The High Holy Days have the power to enrich and transform our lives.  To become aware, deeply aware at how fragile life is.  And to open our eyes to the beauty and wonder that surrounds us.  That we are all an intimate part of God’s creative powers.  Together, as a community, we celebrate our opportunity to bring the Divine in to our lives.  This is the High Holy Days, a festival of life.
But can we indeed derive meaning and inspiration from the High Holy Day services?  How can we make these special days more meaningful to the expanse of Jews, their families, their communities?

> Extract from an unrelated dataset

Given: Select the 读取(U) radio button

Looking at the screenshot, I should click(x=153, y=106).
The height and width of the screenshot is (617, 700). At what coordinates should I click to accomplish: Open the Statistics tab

Towards this, here are some thoughts and ideas on themes and texts that repeat themselves throughout the High Holy Day literature.  A map, a compass, a jumping-off point for further exploration of the High Holy Days as a celebration of life.

On Forgiveness
The ancient rabbis wrote that forgiveness involves diving into the muck of our human-to-human relationships.  We must recognize what we did, how we hurt the other person.  And, we must genuinely regret our actions, and resolve not to repeat them.  Rabbi Irwin Kula writes, “Maybe saints and enlightened beings forgive neatly and fully, but the rest of us, forgiveness is rarely achievable in some fairy tale way.”  And so, during the days between Rosh HaShanna and Yom Kippur, we ask from our friends and family for Mechila, Hebrew for the relinquishing of a claim or a debt.  We say to each other: “If there’s anything over the last year that I’ve done to hurt or offend you, I’m sorry.”  While this type of forgiveness is certainly not the type of profound or heartfelt forgiveness we all yearn for, it is a good start.  After all, our sages taught, there are no guarantees.  No ultimate moment(s) of forgiveness.  Rabbi Kula continues: “We are always making mistakes and correcting; offending and asking for forgiveness.  We are never permanently guilty, nor permanently clean.”

On Sin
The Hassidic master, Rabbi (Reb) Nachman of Breslov taught: “It is to a person’s great advantage that he has an inclination to evil, (yetzer hara in Hebrew), for he can then serve God with that very inclination, overcoming it in the heat of his passion, and channeling it to the service of God.”  To Reb Nachman, sin, the estrangement from God, is the very same engine that drives us on our journey back home, back to our core selves, back to God.  It creates the empty space in our lives that allows for the creation of something new.  Reb Nachman concludes, “Our sins should weigh heavily on us, for they provide the leverage that propels us higher — to live a new life in God’s light.  The main thing is for a person to forget everything that happened, and to start again.”  Tomorrow can be so much better.

On Repentance
During the High Holy Days we aspire to a state of complete Teshuva.  This Hebrew term has often been mistranslated as “repentance”, a feeling of contrition or regret for past wrongs.  But Teshuva has little to do with feelings of guilt and self-shaming.  Teshuva, our sages taught, refers to returning to our core human selves.  Warts and all.  That all human beings have free will: the capacity to make great mistakes and the capacity to turn it around; the capacity for great evil; and the capacity for incredibly inspiring acts of loving-kindness.  Our human weaknesses, our fears, even our despair, need not make us prisoners to any specific narrative.  That there always remains hope, aspiration, a return to embracing our beautiful core selves.